Monday, December 12, 2005

Share with your Child the Gift of Gardening

By Christina VanGinkel

One of the greatest gifts you can share with a child is your love of gardening. It teaches them that a small amount of work can reap great rewards and that if you get a little dirty in the process, so what! I cannot think of a single task outdoors that will provide you with time to share, and that whether shared chatting or in total quiet, it is still time well spent.

If you have very young children, and you are worried that they may trample where you wish they had not, or pull something that need not be pulled, present them with their very own corner plot. Provide them with a watering can, a few simple gardening tools, some seeds or starter plants, and some of your time to help them learn how to nurture and grow. Before you know it, they will know a weed from a delphinium, though in my own experience this does not mean that they will choose to pull the weed. To this day, I cannot convince my thirteen year old that dandelions are the enemy. He thinks that they have as much of a right to grow as do my beloved bleeding hearts and moss roses.

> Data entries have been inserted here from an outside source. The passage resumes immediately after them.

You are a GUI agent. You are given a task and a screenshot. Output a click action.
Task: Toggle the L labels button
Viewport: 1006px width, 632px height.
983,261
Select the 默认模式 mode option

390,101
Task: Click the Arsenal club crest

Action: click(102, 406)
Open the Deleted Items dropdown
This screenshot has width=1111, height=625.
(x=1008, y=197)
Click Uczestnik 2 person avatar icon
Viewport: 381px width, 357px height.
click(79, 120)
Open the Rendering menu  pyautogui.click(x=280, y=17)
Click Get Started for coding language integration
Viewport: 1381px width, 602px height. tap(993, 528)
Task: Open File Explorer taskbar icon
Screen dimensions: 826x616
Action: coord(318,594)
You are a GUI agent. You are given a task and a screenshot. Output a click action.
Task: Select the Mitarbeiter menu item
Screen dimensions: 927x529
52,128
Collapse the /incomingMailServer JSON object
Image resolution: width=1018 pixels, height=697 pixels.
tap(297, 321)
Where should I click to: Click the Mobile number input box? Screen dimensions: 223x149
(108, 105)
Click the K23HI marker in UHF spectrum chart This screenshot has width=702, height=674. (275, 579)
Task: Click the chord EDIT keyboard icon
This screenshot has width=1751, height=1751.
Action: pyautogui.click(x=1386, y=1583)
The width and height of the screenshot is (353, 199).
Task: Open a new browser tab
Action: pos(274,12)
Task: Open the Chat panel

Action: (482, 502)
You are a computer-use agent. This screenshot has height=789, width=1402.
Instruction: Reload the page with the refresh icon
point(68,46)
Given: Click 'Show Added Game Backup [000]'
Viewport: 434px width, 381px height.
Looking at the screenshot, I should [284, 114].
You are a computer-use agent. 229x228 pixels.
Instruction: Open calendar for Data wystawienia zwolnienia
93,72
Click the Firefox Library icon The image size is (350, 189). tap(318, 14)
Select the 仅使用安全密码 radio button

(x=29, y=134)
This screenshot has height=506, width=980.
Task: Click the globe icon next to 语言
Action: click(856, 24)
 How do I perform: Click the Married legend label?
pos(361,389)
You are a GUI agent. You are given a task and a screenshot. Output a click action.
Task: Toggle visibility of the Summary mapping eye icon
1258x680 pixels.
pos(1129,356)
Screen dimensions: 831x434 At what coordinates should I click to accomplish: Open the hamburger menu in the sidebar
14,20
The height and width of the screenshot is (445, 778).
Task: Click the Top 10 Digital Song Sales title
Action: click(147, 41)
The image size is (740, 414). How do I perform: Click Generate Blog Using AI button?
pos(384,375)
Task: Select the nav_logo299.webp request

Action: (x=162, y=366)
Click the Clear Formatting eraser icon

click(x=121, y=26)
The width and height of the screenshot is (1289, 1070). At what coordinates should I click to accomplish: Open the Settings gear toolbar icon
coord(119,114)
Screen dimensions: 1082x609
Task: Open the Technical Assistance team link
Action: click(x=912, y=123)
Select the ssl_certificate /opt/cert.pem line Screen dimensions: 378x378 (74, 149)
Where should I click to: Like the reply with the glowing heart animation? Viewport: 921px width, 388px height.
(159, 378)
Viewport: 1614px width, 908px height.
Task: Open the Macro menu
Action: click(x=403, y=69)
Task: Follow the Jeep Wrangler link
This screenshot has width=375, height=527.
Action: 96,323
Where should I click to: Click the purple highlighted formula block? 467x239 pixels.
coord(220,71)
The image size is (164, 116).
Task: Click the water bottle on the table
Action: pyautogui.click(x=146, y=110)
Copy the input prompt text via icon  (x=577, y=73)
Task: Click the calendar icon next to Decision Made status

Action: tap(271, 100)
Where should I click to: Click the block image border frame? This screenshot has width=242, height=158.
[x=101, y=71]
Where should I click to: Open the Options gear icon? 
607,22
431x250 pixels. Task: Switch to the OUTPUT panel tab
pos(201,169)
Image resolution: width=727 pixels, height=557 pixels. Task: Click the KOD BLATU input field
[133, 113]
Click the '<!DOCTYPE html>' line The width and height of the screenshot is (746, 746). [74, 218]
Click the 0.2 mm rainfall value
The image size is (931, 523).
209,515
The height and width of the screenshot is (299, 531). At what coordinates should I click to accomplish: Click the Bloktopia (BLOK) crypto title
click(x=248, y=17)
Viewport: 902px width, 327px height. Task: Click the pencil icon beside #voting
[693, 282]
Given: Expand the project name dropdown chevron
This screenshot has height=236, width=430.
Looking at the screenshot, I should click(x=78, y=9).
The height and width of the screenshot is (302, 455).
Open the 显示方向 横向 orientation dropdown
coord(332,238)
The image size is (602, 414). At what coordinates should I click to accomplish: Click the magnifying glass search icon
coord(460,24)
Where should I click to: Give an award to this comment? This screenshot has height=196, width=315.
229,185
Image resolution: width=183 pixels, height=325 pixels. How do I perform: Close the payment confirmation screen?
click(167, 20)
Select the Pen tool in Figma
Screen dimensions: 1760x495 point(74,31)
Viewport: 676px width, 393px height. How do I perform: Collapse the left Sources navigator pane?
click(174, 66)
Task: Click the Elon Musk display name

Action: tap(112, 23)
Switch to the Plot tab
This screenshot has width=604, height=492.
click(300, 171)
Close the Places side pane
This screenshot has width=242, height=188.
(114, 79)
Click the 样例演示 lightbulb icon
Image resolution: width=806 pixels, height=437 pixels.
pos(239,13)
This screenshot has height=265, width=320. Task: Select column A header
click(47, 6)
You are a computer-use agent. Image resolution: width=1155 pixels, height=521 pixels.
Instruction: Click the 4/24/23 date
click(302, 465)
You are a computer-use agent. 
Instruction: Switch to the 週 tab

If you happen to live in an area that hosts an annual fair, with entries for gardening through open insertion or via 4-H, this can be an added bonus with a slightly older child, by providing them with a focus for their plants. Tomato plants and giant sunflowers are both favorites among the youths at our county fair year after year, with prizes awarded for the largest overall size of a sunflower head, and judge's choice on tomato plants. It is always great fun year after year, and is a great way to remind both young and old alike that some of the simplest things in life are what bring us some of our greatest joys.

Elderly neighbors who can no longer get out into their own gardens, and who may be living on a tight budget always appreciate the shared bounty from a garden. When it comes via delivery from a young person who also helped plant, care for, and harvest those same vegetables and flowers, it means even more. This is an ideal way for your children to meet and interact with elderly neighbors, or any neighbor for that matter. In this hustle and bustle world, it is a nice way for your neighbors to know that the kid racing by their house on a skateboard has other interests, and a great way for your child to understand that they can make a difference in their community through something they actually helped create.

Teach a child to garden, and you will be teaching them skills that they can carry with them, and put to use, throughout their lives in a number of ways, including the physical aspect of gardening itself, and the mental advantages that they will gleam from the knowledge they pick up along the way.